C’est assez rapide et forcément nécessaire : protéger la caserne des pompiers Dumé de toute intrusion ou malveillance. Les panneaux de bois et les parpaings sont utilisés pour clore les issues. Lors de période de transition, un bâtiment ou un lieu se révèle fragile. Il attise notamment les envies de ceux qui cherchent des matériaux. Outre cette protection mécanique (les spécialistes me saisiront…), d’autres moyens sont nécessaires mais on n’entrera pas dans le détail car en matière de sécurité la discrétion reste une très bonne défense.

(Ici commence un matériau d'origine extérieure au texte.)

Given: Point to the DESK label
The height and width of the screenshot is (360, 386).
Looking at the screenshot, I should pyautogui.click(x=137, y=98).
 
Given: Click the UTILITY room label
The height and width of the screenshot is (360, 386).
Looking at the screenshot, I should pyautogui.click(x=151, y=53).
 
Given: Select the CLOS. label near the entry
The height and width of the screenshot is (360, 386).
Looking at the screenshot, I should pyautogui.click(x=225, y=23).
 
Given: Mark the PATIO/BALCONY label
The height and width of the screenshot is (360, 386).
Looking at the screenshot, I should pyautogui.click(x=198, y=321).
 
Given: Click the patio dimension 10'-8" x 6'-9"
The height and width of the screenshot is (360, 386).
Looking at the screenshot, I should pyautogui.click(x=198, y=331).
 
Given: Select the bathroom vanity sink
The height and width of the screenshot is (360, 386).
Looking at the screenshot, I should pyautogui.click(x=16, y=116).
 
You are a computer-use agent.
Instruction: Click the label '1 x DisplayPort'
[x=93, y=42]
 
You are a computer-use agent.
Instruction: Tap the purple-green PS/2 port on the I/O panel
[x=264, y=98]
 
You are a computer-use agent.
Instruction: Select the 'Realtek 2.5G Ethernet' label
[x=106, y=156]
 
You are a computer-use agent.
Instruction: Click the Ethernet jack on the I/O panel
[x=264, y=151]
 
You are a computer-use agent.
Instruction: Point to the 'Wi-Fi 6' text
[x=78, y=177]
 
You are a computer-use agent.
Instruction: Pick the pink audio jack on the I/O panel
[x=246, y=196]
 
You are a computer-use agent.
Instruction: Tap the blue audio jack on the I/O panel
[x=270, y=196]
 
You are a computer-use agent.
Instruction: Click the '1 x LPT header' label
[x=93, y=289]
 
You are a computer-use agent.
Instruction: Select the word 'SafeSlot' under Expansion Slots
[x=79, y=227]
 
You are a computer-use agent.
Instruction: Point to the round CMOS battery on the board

Le vandalisme reste un des fléaux des lieux historiques havrais insuffisamment protégés. Dans cette catégorie on placera le fort de Sainte-Adresse (laissé à l’époque dans un parfait état par l’armée) ou le château de Montgeon (ravagé par un incendie). La caserne des pompiers de Dumé appartient à la ville du Havre. 9 000 mètres carrés sont à surveiller. A vue de nez j’estime le lieu à une valeur d’une petite dizaine de millions d’euros.
Les dernières « tendances » en feraient un lieu de résidences pour étudiants. Rien de certain. Et puis une utilisation mixte reste possible. Un pompier très sympathique (pléonasme) me racontait qu’on entendait dans les étages tout ce qui se passe dans la cour. On a en effet, à peu de choses près, la même configuration que l’ancienne Poste centrale du Havre ! Je rajouterai à ces deux lieux le foyer belge du quartier de Leure où la cour jouait un rôle fondamental. L’aspect convivial, confraternel et vivant de ce lieu mérite la sauvegarde.